Working as a mail pilot a year earlier he heard of the $25,000 prize for the first flight between New York and Paris. Backed by a group of St. Louis businessmen, Lindbergh supervised the building of his special plane and set out after the prize. Other teams were attempting the feat – some had met disaster. Lindbergh equipped himself with four sandwiches, two canteens of water and 451 gallons of gas. Midway through the flight “sleet began to cling to the plane. That worried me a great deal and I debated whether I should keep on or go back. I decided I must not think any more about going back.” (Source)
Air travel has changed considerably since Lindbergh’s flight to Paris. Today the flight only takes eight and a half hours, still too long on a plane for me. Â The Concorde took just under 3.5 hours.

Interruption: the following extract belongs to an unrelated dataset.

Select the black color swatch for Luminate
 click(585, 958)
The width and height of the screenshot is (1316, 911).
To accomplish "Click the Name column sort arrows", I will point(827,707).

Twenty years after Lindbergh’s flight planner Harland Bartholomew wrote in St. Louis’ 1947 Comprehensive Plan:
It is reasonable to assume that the developments in air transportation during the next few decades will parallel that of automobile transportation, which really started about three decades ago. St. Louis must be prepared to accept and make the most of conditions that will arise. Provision of the several types of airfields required must be on a metropolitan basis. The recently prepared Metropolitan Airport Plan proposes thirty-five airfields.
Three were to be located within the city limits. Crazy times.